*** Begin section ***

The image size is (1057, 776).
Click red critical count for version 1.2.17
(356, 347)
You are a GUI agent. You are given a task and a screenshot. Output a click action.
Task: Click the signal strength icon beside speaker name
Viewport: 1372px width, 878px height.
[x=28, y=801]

*** End section ***
*** Begin section ***

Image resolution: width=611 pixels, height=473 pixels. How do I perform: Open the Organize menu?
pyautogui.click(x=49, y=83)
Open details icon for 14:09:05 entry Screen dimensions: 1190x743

*** End section ***

**Task requirements:**
Pull every line with "icon" from the records.

**Solution to the exercise:**
Task: Click the signal strength icon beside speaker name
Open details icon for 14:09:05 entry Screen dimensions: 1190x743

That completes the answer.